I need to talk about this to someone and thought I would update my
status with testing.
I have just gotten back from Wichita Kansas where I underwent several
interviews by different kinds of doctors to determine if I fit the
criteria to have the Huntingtons DNA analysis done to determine if my
% of risk can be either raised (to 98 or 99%) or lowered (to 5% or
less).
I will describe each part of the process to the best of my ability.
Because I am over 700 miles away from the clinic I asked that they
attempt to schedule as many appointments in a short period of time as
possible. The Initial interview is with the "investigator" has you sign
two waivers that you understand that you are taking part in a research
project to find out what form of counseling and support system is
needed for the people undergoing the test in the future.One wavier is
general overall and the other is itemized and I had to initial each
item. One item is that they can refuse to test me if they determine
that knowing the results (if they show that I have HD) could cause
unusual hardship. I.E. If my marriage was headed down the tubes and I
was or had just lost my job or any other stressful stuff was going on
in my life they could opt to say that this is a pretty rough time to
take the test. Come back next year......later....etc.
I had a psychiatric evaluation. I had to fill out several personality
profiles two weeks before meeting the psychiatrist. They had them
evaluated and knew before I even showed my face that I symptoms of
depression. I have had chemical depression for 3 or 4 years. This is
one of the signs of Huntingtons. It can also be a sign for many other
illnesses and disorders. With tests we have ruled out Thyroid problems
and a few other things. I am already taking medication for depression
and see a psychiatrist locally (another requirement for long distance
testing is being under local psychiatric care). I went out and found my
psychiatrist specifically because I wanted to be tested and knew it was
a requirement.
Then psychiatric evaluation in Wichita takes place with a specific DR.
He asks about my home life and how I get along with my husband. etc.
At the end he says he does not have any reservation about me receiving
the results of the test should I be allowed to take it. He felt that I
had spent time thinking about the alternatives good and bad. He will
talk with the other doctors and they would get back with me.

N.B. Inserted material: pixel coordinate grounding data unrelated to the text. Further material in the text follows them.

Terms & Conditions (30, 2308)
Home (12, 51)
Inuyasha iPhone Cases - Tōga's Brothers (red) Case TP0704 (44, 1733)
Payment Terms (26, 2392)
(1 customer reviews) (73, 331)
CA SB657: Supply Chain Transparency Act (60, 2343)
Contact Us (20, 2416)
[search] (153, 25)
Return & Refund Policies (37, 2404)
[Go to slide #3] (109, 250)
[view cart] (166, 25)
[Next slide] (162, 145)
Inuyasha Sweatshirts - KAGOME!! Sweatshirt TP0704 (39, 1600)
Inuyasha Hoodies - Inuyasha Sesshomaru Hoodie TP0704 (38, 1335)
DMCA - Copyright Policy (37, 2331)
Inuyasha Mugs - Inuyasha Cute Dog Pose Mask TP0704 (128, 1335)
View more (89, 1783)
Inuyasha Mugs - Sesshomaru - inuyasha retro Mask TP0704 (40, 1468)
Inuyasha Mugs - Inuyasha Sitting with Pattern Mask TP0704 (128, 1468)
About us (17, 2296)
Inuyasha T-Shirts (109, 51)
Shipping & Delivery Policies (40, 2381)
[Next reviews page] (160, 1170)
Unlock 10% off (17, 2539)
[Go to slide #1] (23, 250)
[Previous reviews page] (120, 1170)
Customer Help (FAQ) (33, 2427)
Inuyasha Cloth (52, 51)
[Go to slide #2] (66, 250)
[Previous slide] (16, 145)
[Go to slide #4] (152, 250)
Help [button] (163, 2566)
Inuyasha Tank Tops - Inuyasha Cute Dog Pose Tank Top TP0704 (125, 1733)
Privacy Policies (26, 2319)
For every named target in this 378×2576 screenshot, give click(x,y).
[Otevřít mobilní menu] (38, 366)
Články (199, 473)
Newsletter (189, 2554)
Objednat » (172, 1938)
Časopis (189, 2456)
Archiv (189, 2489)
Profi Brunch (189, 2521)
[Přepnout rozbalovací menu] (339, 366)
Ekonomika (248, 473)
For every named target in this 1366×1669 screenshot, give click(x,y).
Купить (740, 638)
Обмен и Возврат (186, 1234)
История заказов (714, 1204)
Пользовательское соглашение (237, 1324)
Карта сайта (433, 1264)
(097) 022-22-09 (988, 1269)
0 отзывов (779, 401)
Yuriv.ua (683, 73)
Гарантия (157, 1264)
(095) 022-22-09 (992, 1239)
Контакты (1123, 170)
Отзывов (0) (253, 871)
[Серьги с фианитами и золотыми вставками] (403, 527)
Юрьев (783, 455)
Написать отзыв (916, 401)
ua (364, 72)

The next interview I am scheduled with is with a gene doctor. His
primary function is to draw as detailed a "pedigree" of my family and
the affected members of it.
We went into details about my brothers and sisters, my children have
different fathers (this required the eraser one more time), My mother's
brothers and sisters who has it and who does not show symptoms at this
time, what are their birthdays who was born first..etc. Then I
mentioned infant deaths and that required more erasing as the infants
are put into the birth order. Who is married? How many children did
they have? What were their sexes? Have any of them married? Did they
have any children? What is the birth order and what are the sexes of
the children? Do any of the children or the children children show
signs of Huntingtons? Have any of them been diagnosed with Huntingtons?
They even made another slot for my miscarriage.
His other role is to make sure I understand that there are a few
glitches to their system. Explaining about the marker and it is only a
marker is not the gene even though it follows the gene closely there is
a 1% chance that the gene would not follow the marker and that you
could get a positive result and still be negative for the gene.
there is also the possibility that the test could be indecisive. This
can happen because the marker for the specific Gene is different for
different families. the marker will be in the same place on the DNA
strand but it will look different for each person and differs from
family to family.
Say HD follows the c marker in a family
aa bc
\ /
\ /
ac
This person gets the a from one parent and the c from the affected
parent If you know that the parent (bc) is affected and that c is the
marker(this is determined by previous testing of other family members
who are and are not affected) then you can be reasonable sure (99%) That
the child is affected and will(if he lives long enough) eventually
develop the symptoms of the disease.
Now if the parents have similar markers like the following example then
the test could be inconclusive for some or all of the children
depending on the markers the children inherit.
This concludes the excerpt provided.